Math 450 Laboratory 2: Python's turtles and geometric models

Date: 2013-01-27


Things you should know how to do before starting this lab...

Goals for this laboratory...

Turtle graphics and the LOGO language

The LOGO computer langauge was used to teach computer programming on Apple IIe's in the 1980's. In sharp contrast to the built-in BASIC language, LOGO was based on the drawing computer graphics using a simulated automata called a "turtle". Basically, you tell the turtle how to move, and it drew things on the screen for you, sort-of like a sup'd up etch-a-sketch. Some variants of the LOGO are around, including StarLogo, which is still actively use for education and computational modelling projects.

Drawing a regular polygon

The computational geometry concepts introduced by LOGO have been built into python in a module called turtle. Hint: You can use the up arrow in the interpretter to recall previously entered commands.

>>> from turtle import *
>>> 
>>> forward(50)
>>> right(90)
>>> forward(50)
>>> right(90)
>>> forward(50)
>>> right(90)
>>> forward(50)
>>> right(90)

The first line here "import"'s all the functions from the turtle module that we want to use. We need to use it at the start of any script or interpretter session where we want to use turtles.

These functions to command the turtle usually have 2-letter abbreviations. Here are some more...

A method with fewer lines of code.
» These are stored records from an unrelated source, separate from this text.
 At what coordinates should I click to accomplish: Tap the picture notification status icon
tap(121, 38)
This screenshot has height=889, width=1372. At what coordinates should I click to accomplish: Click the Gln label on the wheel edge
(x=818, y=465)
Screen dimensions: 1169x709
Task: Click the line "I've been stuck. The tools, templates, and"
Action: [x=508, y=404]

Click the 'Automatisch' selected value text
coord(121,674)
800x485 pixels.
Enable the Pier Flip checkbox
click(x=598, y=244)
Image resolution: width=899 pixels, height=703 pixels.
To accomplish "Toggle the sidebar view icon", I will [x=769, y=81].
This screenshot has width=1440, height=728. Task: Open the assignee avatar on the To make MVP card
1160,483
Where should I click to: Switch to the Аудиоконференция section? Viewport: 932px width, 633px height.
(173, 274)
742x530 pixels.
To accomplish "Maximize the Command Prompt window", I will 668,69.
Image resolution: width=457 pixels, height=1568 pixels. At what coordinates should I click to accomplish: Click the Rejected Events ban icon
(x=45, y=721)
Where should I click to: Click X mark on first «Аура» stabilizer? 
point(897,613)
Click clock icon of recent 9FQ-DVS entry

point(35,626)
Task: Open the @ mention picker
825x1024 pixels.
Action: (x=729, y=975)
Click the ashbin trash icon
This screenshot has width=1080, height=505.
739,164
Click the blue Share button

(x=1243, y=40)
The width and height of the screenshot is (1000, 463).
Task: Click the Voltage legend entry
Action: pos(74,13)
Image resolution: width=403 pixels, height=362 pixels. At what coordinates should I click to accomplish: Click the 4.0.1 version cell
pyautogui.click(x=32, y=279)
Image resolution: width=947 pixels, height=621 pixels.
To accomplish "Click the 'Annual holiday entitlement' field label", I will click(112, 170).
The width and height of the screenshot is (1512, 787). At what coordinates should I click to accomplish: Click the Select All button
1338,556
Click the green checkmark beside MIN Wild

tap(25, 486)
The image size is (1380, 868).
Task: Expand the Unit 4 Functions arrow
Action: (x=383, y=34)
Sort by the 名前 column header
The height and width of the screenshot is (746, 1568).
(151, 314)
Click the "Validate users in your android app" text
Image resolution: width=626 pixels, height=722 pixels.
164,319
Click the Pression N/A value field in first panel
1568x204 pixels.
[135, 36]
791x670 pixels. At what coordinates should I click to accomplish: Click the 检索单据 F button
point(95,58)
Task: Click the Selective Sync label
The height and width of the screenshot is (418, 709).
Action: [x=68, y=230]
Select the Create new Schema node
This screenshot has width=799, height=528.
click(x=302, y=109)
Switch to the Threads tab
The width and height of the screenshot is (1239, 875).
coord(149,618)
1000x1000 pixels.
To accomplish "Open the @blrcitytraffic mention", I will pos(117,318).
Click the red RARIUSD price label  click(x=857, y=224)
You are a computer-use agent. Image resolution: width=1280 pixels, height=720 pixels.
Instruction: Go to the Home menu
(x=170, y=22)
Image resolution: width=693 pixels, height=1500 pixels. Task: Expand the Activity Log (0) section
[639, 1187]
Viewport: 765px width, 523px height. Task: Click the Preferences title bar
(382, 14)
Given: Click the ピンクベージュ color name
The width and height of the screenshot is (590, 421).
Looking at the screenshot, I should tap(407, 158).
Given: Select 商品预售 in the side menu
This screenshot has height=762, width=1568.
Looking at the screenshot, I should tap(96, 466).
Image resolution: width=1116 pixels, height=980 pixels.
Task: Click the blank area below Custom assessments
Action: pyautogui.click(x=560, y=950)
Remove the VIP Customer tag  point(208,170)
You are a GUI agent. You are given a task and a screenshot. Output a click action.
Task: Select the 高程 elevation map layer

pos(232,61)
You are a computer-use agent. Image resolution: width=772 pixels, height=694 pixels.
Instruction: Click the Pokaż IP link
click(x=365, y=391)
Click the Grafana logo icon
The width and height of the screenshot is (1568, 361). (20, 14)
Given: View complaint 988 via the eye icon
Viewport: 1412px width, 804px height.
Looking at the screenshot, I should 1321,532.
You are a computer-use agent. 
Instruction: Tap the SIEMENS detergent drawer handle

Try saving the following to a script and running the script.

draw_square.py


from turtle import *

def printscreen(filename):
    scr = getscreen()
    scr.getcanvas().postscript(file=filename+'.eps')

n, x = 3, 50;
for i in range(n):
    fd(x)
    lt(360./n)

printscreen('triangle')

raw_input("Can I quit now? ")

The turtle-based spirograph

Then, try the following script out...

from turtle import *
import random

def get_randcolor():
    r = random.randint
    t = tuple([tuple([ r(0,255) for i in [1,2,3]]) for j in [1,2]])
    return t

def g():
    x = random.randint(20,50)
    z = 250
    p,q = random.gauss(0,z/2),random.gauss(0,z/2)
    goto(p,q)
    pd()
    r = random.randint(3,9)
    s = float(random.randint(1,r-1)*(random.randint(0,1)*2-1))
    t = (180 + s*180./r)
    rt(random.randint(1,360))
    for i in range(r*2):
        fd(x)
        rt(t)
    pu()
    home()
    return

speed(0)
colormode(255)
pu()
ht()
for i in range(30):
    color(get_randcolor()[0])
    g()

raw_input('Done? ')

Fractals with turtles

Study the following program to see how it creates a fractal-like drawing...

import turtle

def Sierpinski3(size = 400, xmin = 4 ):
    turtle.reset()
    turtle.forward(size/2)
    turtle.right(180)
    turtle.clear()

    def A(x):
        if xmin > x:
            turtle.forward(x)
            return
        B(x/2)
        turtle.left(60)
        A(x/2)
        turtle.left(60)
        B(x/2)

    def B(x):
        if xmin > x:
            turtle.forward(x)
            return
        A(x/2)
        turtle.left(-60)
        B(x/2)
        turtle.left(-60)
        A(x/2)

    A(size)

turtle.tracer(100,0)
Sierpinski3(size=300,xmin=5)
turtle.ht()
raw_input("Hit return to close.")

Assignment

  1. Now, write your own program to draw a 5-pointed star.
  2. Use python's turtle module to draw pictures of 4 different 11-pointed stars.
  3. Use python's turtle module to draw your own unique rotationally symmetric design that has no reflection symmetries. Be sure to identify it's symmetry.
  4. Use python's turtle module to draw your own unique fractal.